I agree, Hunt. The kid should not be thrown out of his discussion group because he holds minority views on rape culture. But it sounds like he not only holds minority views, but was perseverating on them and monopolizing discussion when it was time-- in a Classics class, not a Sociology class or a Gender Studies class-- to move on to other subjects.
If you look at True’s change.org petition, you can see the same inability to shut up. True wants to make the case that he was thrown out of the seminar because his views were not PC. But he can’t resist, yet again, the chance to try to make his case against rape culture. He gives paragraphs and paragraphs with statistics and links about rape culture. He can’t shut up, even though the facts about rape culture are irrelevant to his case: he should not be thrown out of seminar for being wrong, but he should not be restored to seminar for being right. He is wasting the time of people reading his petition by dragging in irrelevancies, just as (allegedly) he was wasting the time of people in his seminar by being unable to drop the subject of rape culture.
I’m sympathetic to people who are unable to drop a subject after being told the subject is closed. But at some point, the professor needs to keep order in the discussion section. Maybe there was a better way to handle this: maybe the professor, or another person, needed to be more specific with True about what was and was not permitted in his discussion section, and maybe that would have worked. But at the end of the day, the professor needs to keep order and guide the discussion.

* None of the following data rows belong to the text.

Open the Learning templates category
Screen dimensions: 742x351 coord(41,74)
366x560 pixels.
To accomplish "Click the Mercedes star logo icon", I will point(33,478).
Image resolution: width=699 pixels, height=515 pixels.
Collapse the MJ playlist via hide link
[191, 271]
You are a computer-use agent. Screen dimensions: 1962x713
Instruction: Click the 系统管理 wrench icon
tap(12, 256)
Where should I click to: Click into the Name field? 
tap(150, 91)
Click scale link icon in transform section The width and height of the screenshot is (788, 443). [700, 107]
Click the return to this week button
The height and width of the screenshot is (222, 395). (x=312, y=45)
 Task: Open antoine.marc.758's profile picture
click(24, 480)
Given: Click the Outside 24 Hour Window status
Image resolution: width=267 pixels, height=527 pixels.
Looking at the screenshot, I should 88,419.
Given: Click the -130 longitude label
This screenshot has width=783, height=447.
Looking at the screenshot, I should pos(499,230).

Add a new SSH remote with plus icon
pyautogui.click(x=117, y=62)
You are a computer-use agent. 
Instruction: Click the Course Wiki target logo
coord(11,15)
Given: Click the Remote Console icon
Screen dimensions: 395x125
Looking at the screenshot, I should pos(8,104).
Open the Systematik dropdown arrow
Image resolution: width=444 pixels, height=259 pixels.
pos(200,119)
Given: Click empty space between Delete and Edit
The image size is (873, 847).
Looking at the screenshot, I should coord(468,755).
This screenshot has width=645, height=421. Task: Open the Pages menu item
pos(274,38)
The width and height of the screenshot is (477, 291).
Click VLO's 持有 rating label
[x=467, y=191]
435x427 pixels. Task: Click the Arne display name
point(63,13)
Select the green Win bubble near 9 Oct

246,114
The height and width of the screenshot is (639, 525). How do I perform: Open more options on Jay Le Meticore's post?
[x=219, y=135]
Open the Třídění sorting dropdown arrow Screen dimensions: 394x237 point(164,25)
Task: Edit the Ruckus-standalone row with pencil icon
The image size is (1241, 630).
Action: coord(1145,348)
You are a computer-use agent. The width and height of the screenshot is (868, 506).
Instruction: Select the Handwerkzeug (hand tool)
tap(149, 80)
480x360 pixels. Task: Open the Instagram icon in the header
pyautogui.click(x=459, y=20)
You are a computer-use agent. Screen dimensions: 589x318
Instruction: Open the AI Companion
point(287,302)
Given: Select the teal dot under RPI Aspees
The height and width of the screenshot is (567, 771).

Well stated. It is an academic institution, so while all views are valued, its not group therapy, the order of the greater class is more paramount. I am not a therapist, but it appears the young man has a bit of old fashioned self-aggrandizement affecting him.
And this shows the pitfalls of reading only the first article that comes up. In general, if one’s interested, go look for more and weigh it- not just the retreads, but the evolving info. Just saying.
Good point Looking Forward.
Those who start threads linking to an article or blog, generally chose one that is biased, myself included.
I always do my own research before I decide if it is something I want to learn more about.
Well there you go - it wasn’t about free speech after all, it was about someone unable to control himself. There goes his credibility as an “oppressed student”. I always suspected it was a personality problem b/c Reed is not a place where different views are discouraged - as a matter of fact, it may be the biggest repository of unconventional thinking in the US…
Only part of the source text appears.